Doctor Luis Edgardo Gutiérrez Quant
Los 26 de octubre de cada año recuerdo que se conmemora el Día del Médico nicaragüense, y aún siendo estudiante de la carrera su festejo también nos cubría. Hemos progresado y evolucionado tanto que en la actualidad su conmemoración se hace en silencio con festones de olvido. ¿Será posible que ese silencio y olvido sea por castigo al apellido del médico nicaragüense que le dio origen sin que valoremos sus cualidades humanas y científicas, o las nuevas generaciones creen que no existen los méritos suficientes para que tengamos y tengan un día especial?
Revisé los medios escritos y sólo encontré tímidamente una felicitación. Nada, pude observar personalmente en otros medios de comunicación. Puede ser que el reconocimiento a la labor médica se hizo en cada centro prestador de salud o los inmensos problemas en que naufraga el pueblo nicaragüense no le permiten recordar a casas farmacéuticas y distribuidoras de insumos médicos, hospitales, seguridad social, etc. que existe salud por medio de uno de los eslabones (el médico) y que todavía en los calendarios existe un 26 de octubre.

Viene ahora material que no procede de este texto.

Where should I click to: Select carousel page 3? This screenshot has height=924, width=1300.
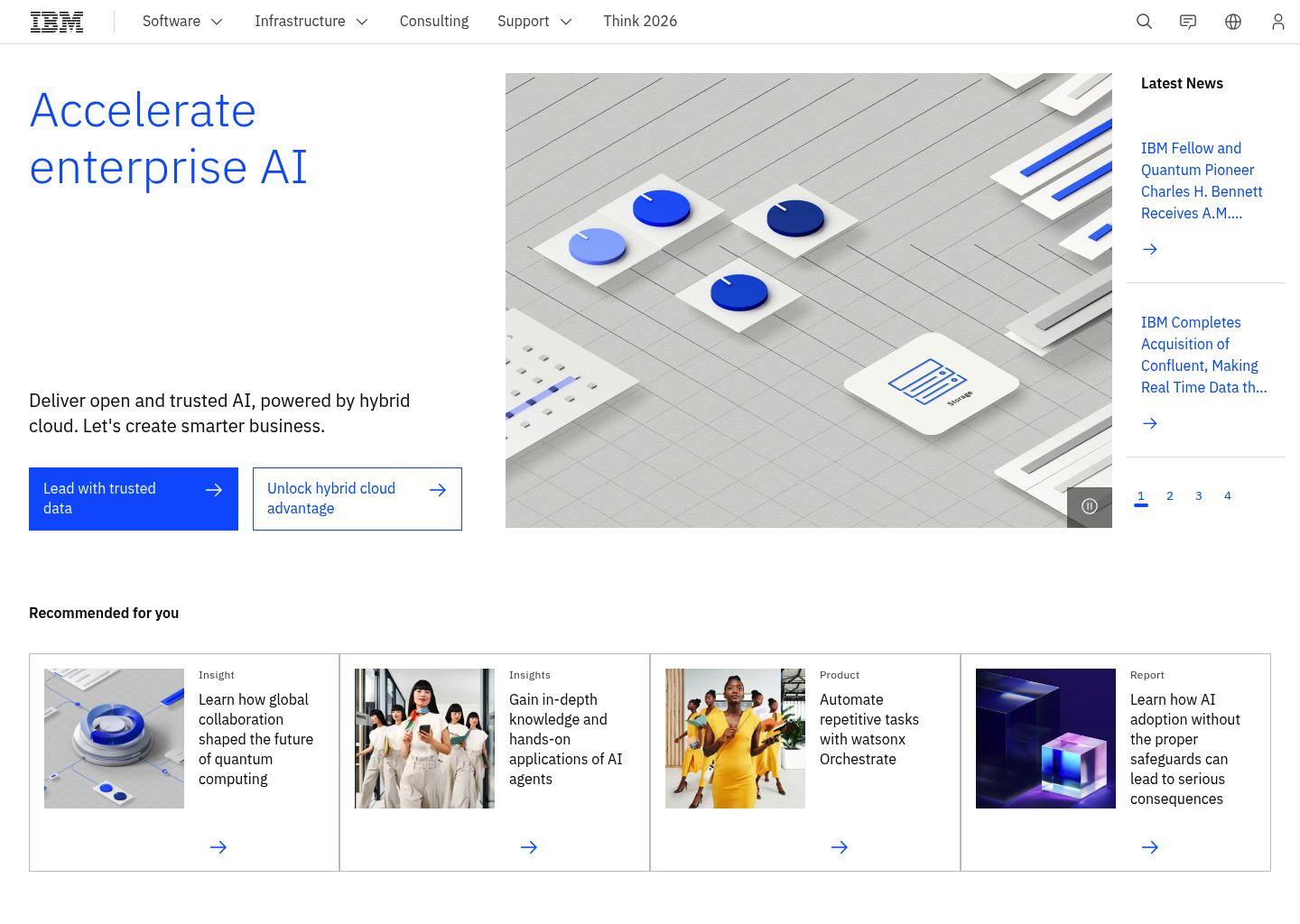click(x=1198, y=495)
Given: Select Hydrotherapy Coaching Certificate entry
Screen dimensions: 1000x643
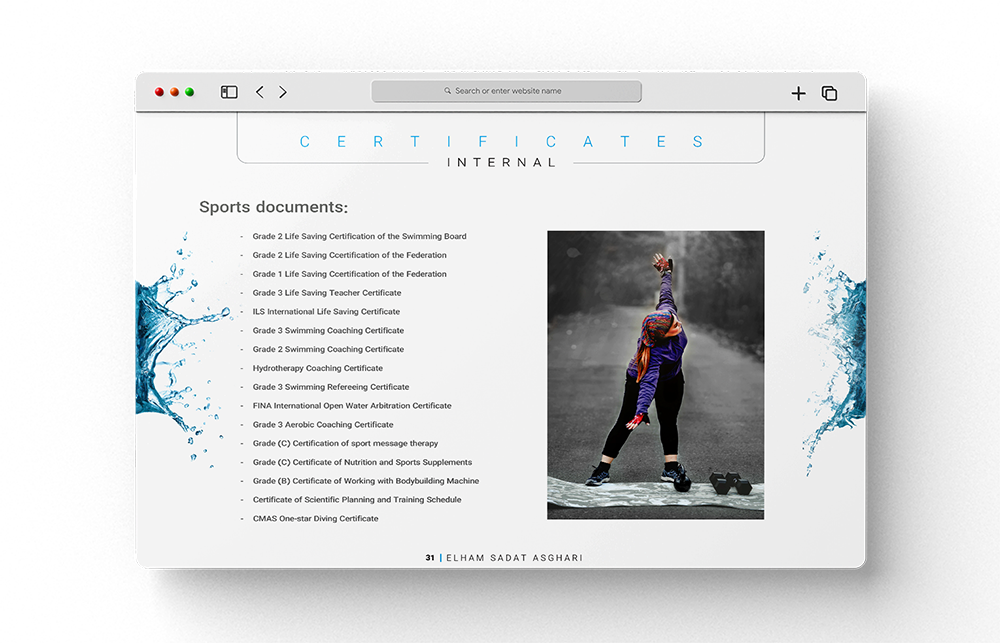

Aún no es demasiado tarde para que reciban felicitaciones los doctores Jaime Granera Soto, Joaquín Solís Piura, Felipe Valenzuela, Rolando Herrera, Rafael Castellón, Leonel Quant Osorio, César Amador Kühl, José Ángel Montiel, extensivo a los doctores Clemente Guido, Rocha Moncada, Uriel Guevara, Raúl Cisneros, Roberto Calderón, Juan Ignacio Gutiérrez Sacasa, Francisco Frixione, Luis Ode, Borge Martínez, y a todos los colegas.
Por parte del médico nicaragüense no hay silencio ni olvido ya que cada día hace honor a un 26 de octubre.